To Fix or Not to Fix …. That is the Question

There is nothing quite like turning on the radio on the drive home from work, listening to Matt Cooper speak about the latest rise in interest rates and trying to figure out what this means for you and your mortgage.

For the average person, it can seem like something completely removed from the reality of their personal circumstances; every few months the banking big wigs throw the dice to see which way interest rates will roll for the foreseeable future. And what we’ve seen in the last few months from many lenders has been an increase in rates while for many Irish people their finances have continued to deteriorate.

At Taylor Solicitors Cork, we are continually asked by clients buying property should they fix their mortgage interest rate. If I had a crystal ball, I’d be able to hand out this type of advice. But I can’t and in reality, no one can give you a definite picture of exactly where rates are going in the long term. Aside from this, different rates and terms will suit different people depending on their lifestyle and plans for the future.

Having said that, I do find there can be confusion over what these different rates mean. Generally, when you take out a mortgage you will be given the option of fixing your rate or taking a variable rate. What are known as “tracker rates” still feature in the market although for the most part banks aren’t offering tracker rates for new mortgages.

Fixed Rates
Virtually all lenders will give you the option of fixing your interest rate today, for a specified amount of time. This can be for any term from one year up to twenty years or more.
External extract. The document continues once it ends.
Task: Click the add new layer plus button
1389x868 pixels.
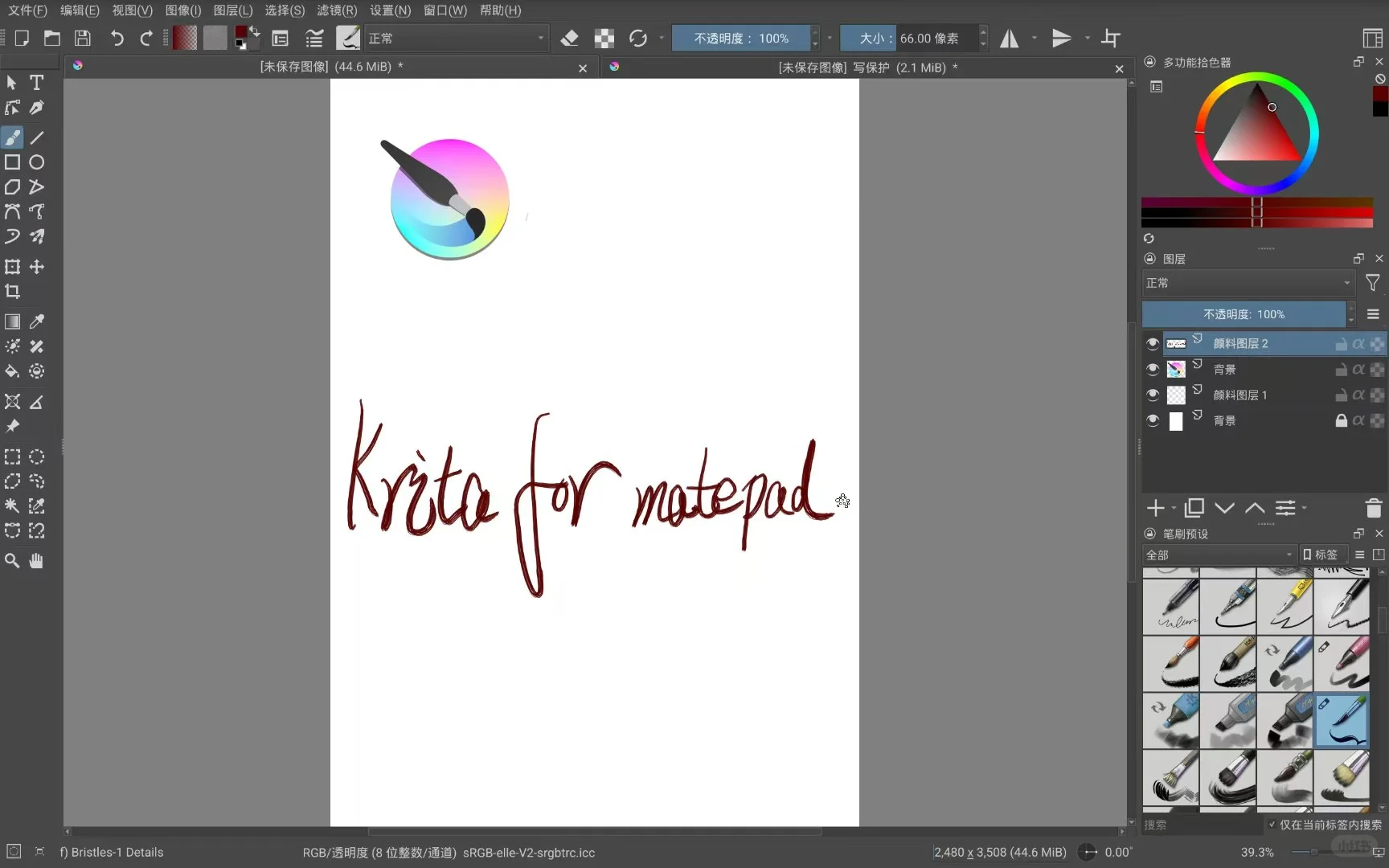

For the most part, the longer term you choose to fix the rate, the higher the rate will be.

So why would you choose to fix your rate? The big advantage of fixing your mortgage interest rate is that you will know exactly how much repayments will cost you over the fixed term. Interest rates can go up or down throughout the term and this won’t affect your repayments as you will have locked in at a specific rate. For many people, this gives incredible peace of mind and allows them to budget their money more effectively.

The down side is that if the bank drops the variable or fixed rates in the future, you are tied to the higher rate. It’s important to note that fixed rates are less flexible than variable and tracker rates. For example, with a fixed rate you can’t make any additional payments or redeem the mortgage early without a penalty. These penalties can be quite substantial and are somewhat dependant on the length of time remaining in the fixed period.

Before you fix your rate or decide on the length of time to fix the rate, consider your future plans. Is there a possibility that you will change lenders, or decide to move house within the fixed period? If so you will end up paying penalty fees.

Variable & Tracker Rates
Variable and tracker rates are similar in that if general interest rates go up or down, the variable and trackers rates will go up or down accordingly. Tracker rates are tied into the European Central Bank (ECB) rate, and generally the bank’s tracker rate will be the ECB rate plus a percentage. This percentage is agreed at the outset of the mortgage and means that the lender can’t unilaterally decide to increase rates – rates increase only if the ECB raises their rates. In contrast, if you have a standard variable rate, the lenders can in theory raise the rate whenever they like. In the present market tracker rates remain low while for the most part, lenders have been increasing their variable rates. Unfortunately most banks have stopped offering trackers so for most people taking out their first mortgage variable or fixed are the main options.

As I said, you need to consider your own circumstances and the rates on offer before deciding what is right for you and your mortgage. When you are signing your mortgage documents your solicitor will explain the legal implications of both the mortgage and the rate you have chosen. If you don’t understand something, make sure you ask questions because at the end of the day your mortgage will be with you for many years to come.